Section 61 (4) of the constitution states that “All State-owned media of communication must— … (b) be impartial; and (c) afford fair opportunity for the presentation of divergent views and dissenting opinions”. Interestingly, the public broadcaster ZBC has increasingly shown an unwillingness to adhere to such provisions which ensure a plurality of opinion and diverse representations.
The most poignant example of the state broadcaster’s partisan coverage is undoubtedly its coverage of the Zanu PF sixth elective congress. Zanu PF enjoyed full coverage over the past few days on ZTV but the opposition MDC’s elective congress which ironically took place last month was not broadcast on state TV. Similarly, the ceremony which saw the unification of the MDC led by Prof Welshman Ncube and the “MDC Renewal” group led by Tendai Biti did not receive coverage on public TV; a blatant disregard of what the constitution stipulates.

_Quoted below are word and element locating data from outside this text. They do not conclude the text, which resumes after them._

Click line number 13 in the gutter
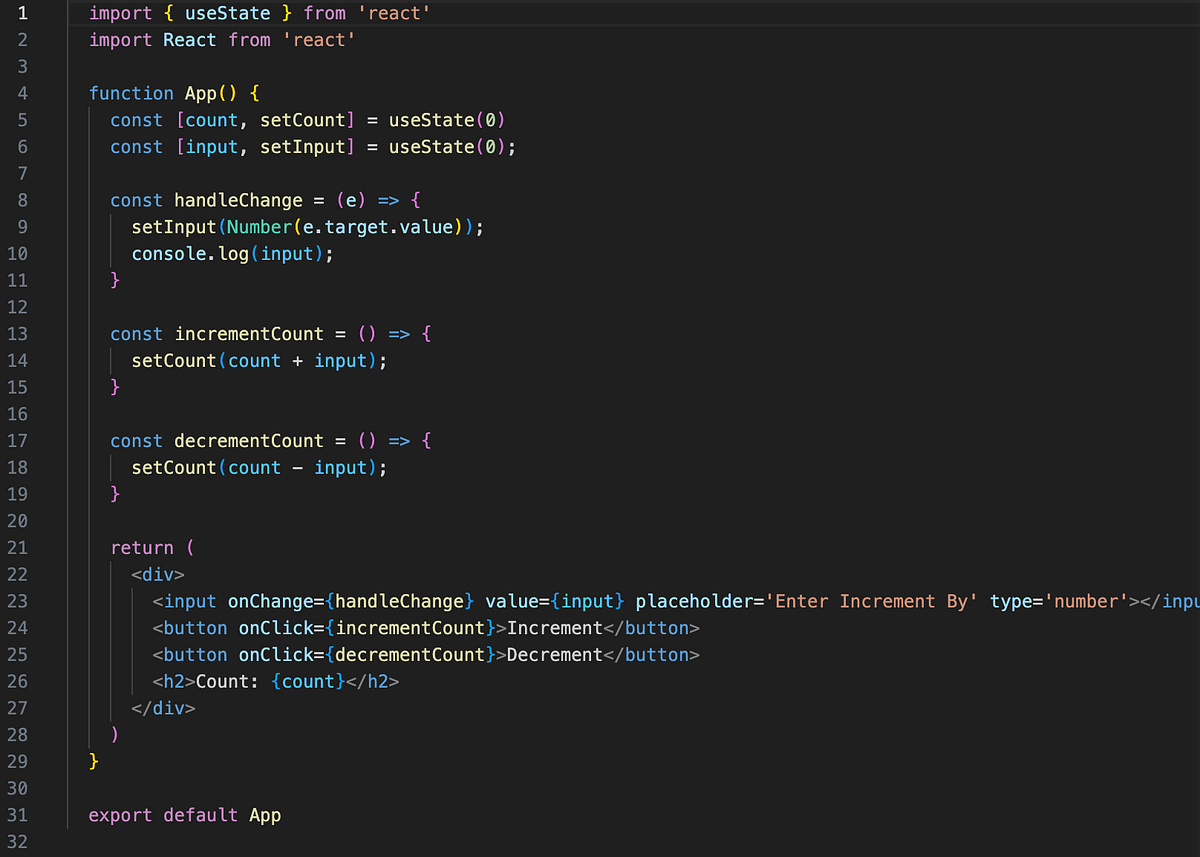Image resolution: width=1200 pixels, height=857 pixels. [x=17, y=334]
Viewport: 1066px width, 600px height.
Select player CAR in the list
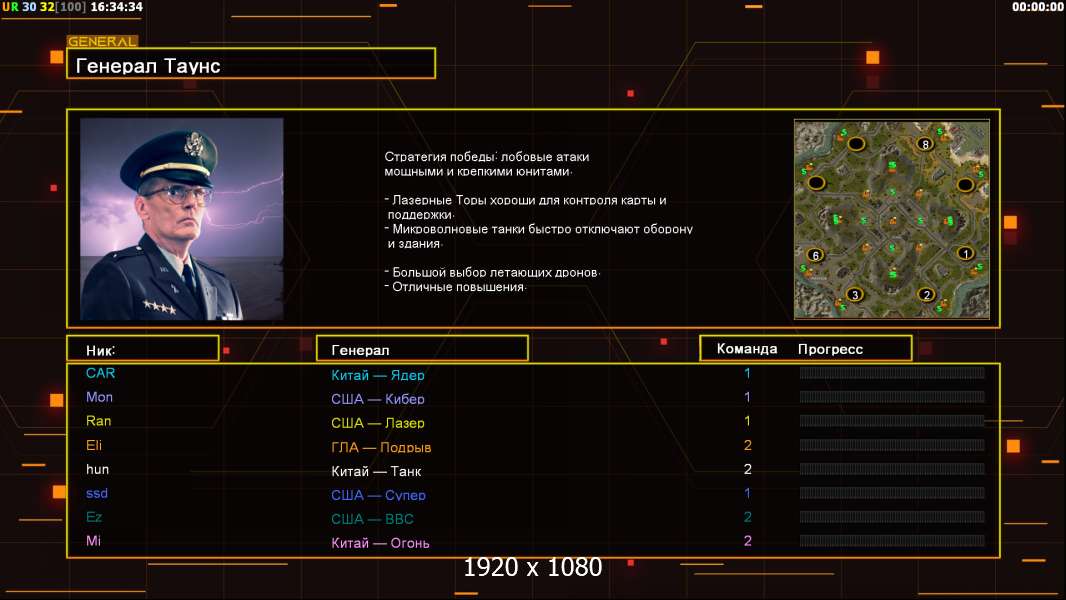pyautogui.click(x=101, y=373)
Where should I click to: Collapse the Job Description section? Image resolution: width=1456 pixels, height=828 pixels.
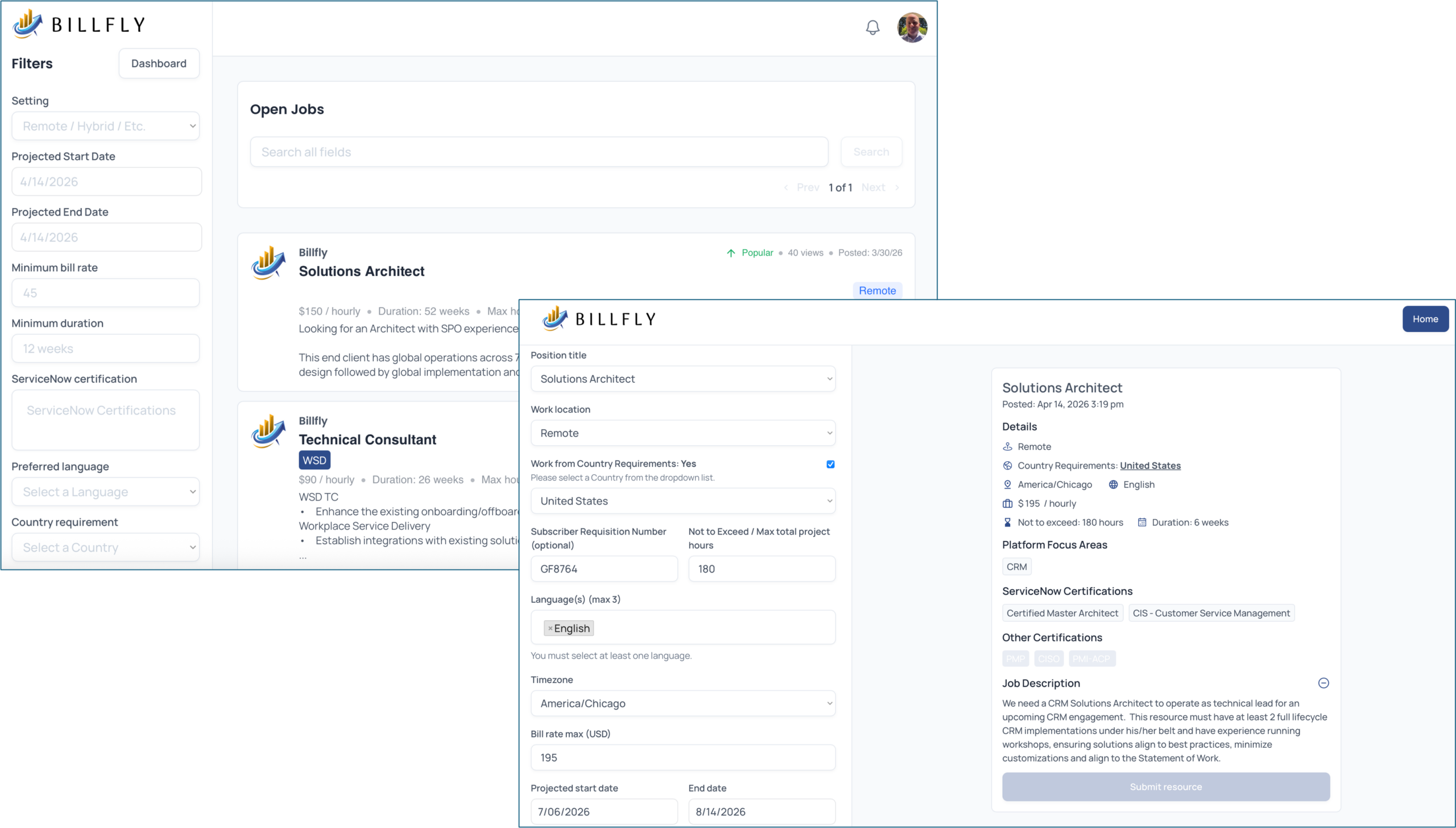[1323, 683]
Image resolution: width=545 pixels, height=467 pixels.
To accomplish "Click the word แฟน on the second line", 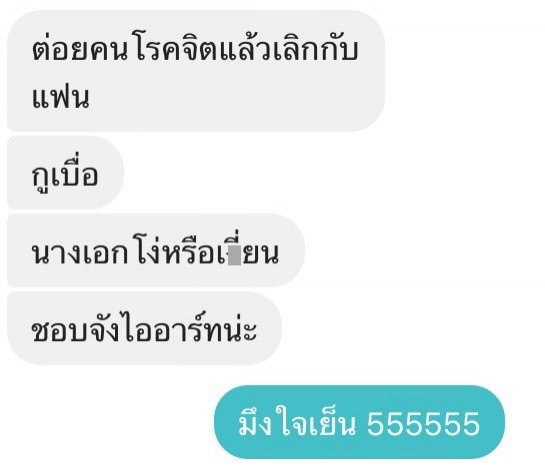I will click(61, 98).
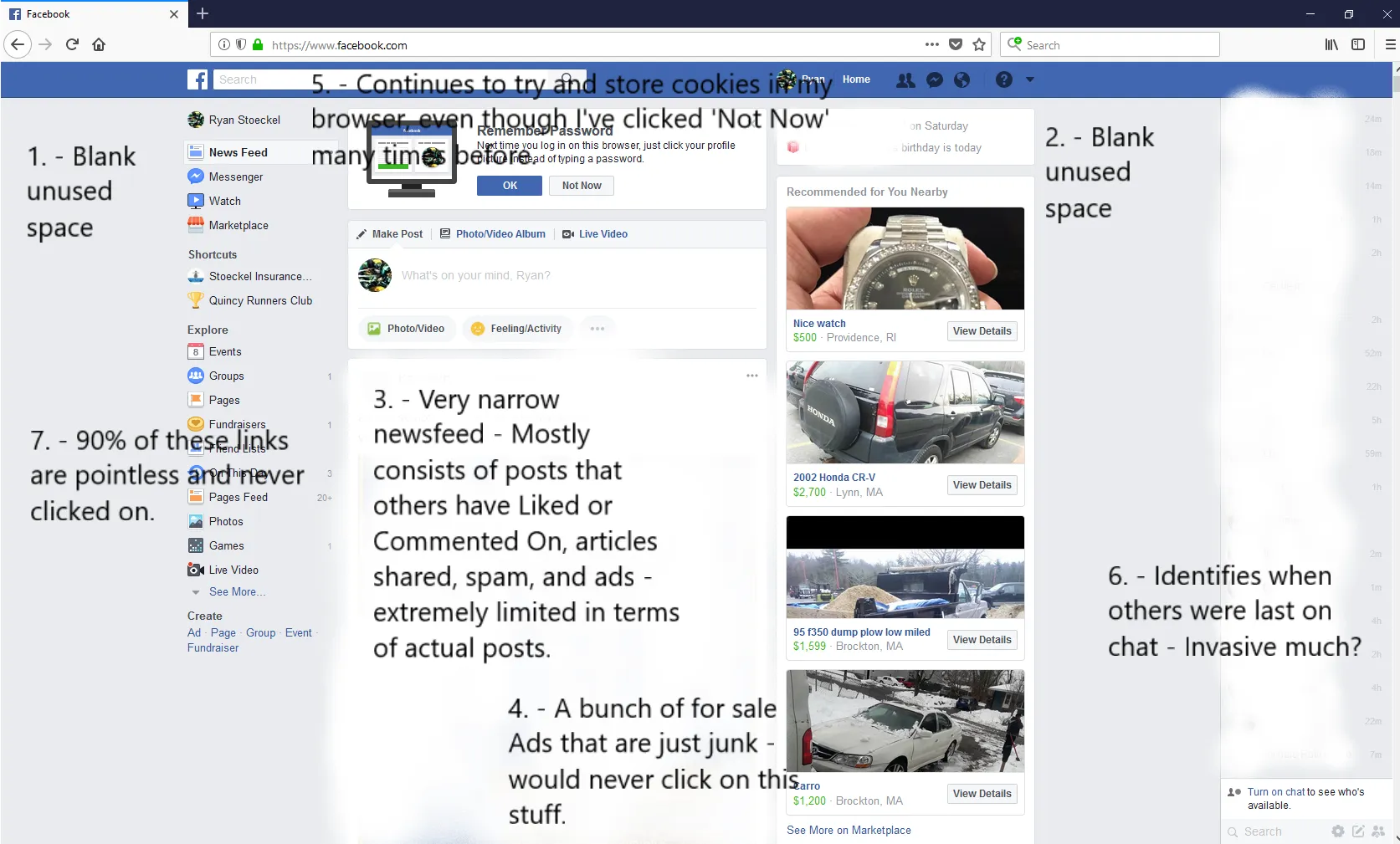Open Marketplace from the left sidebar

click(x=238, y=226)
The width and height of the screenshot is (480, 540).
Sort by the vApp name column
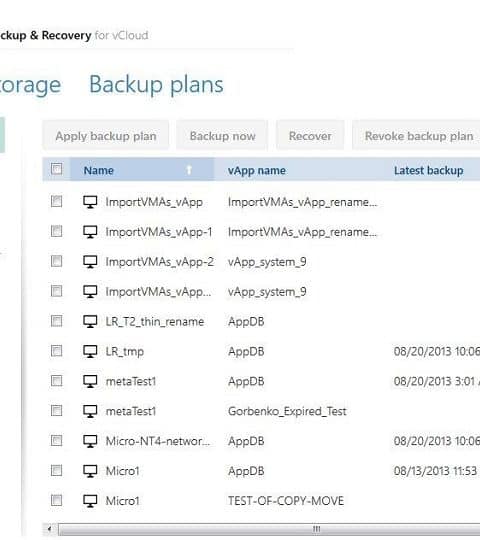coord(257,170)
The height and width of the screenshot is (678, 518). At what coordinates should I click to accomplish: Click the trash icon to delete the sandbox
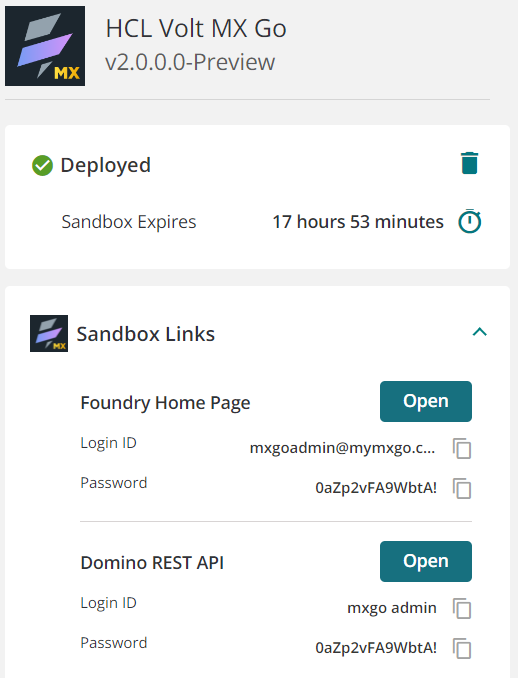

A diverse and plural media would ensure the fair coverage of such important events to ensure citizens can critically engage on such issues. It is important for the voices of all political formations to be represented in the public dialogue if we are to ensure our democracy flourishes.
However, if the media continues to fall short on its role to provide impartial and fair opportunity for the presentation of divergent views and dissenting opinions, this surely has dire consequences on public discourse. What permeates the public sphere and what constitutes everyday conversations are undoubtedly the issues which are represented in mass media, never mind the quality of the products or the producers’ professionalism.
If and when some perceived unpopular opinions and issues are purged or dissimulated (dissimulation is in itself a rhetoric strategy), it becomes an attack on principles of access to information and free speech. As such, to ensure we cultivate a democratic culture of engagement, tolerance to different opinions, transparency and accountability, it is imperative (and the responsibility is primarily on the government) that we have a diverse and plural media landscape, representative of the different facets of our society.